本研究の目的は、マルチ・サイト民族誌のアプローチを芸能研究に導入することで、シンガポールを基軸としたインド・東南アジア・欧米諸国の動向を有機的に結びつけながら、インド系移民たちの経験やその意味世界をめぐる身体ポリティックスについて、インド舞踊のグローバルな動態とそれを取り巻く複数のエージェンシーから多角的に分析し、かつ体系的・総合的に理解することである。
今年度はインドとシンガポールで現地調査を行った。インドでは実演家たちのグローバルなネットワークと彼らの活動状況を把握し、移民社会とつながるエージェンシーの動態について描写・分析した。シンガポールでは、インド系移民社会とインド舞踊の発展に関する歴史的な経緯について文献研究を中心に進めた。
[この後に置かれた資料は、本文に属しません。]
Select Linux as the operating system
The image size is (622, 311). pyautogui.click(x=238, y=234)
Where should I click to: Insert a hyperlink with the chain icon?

とくに独立期の1960年代前半に多文化主義を啓蒙する一環として政府が主導した文化イベントのAnenka Ragam Rayattuに着目し、関連資料の収集と出演者へのインタビューを行い、インド舞踊がシンガポールの「ナショナル」なものとして位置づけられていった過程を描写・分析した。また、インド系移民コミュニティの歴史的な動態と2000年代に入ってから顕著にみられる多様な出自をもつ「新移民」の動向についても考察を進めた。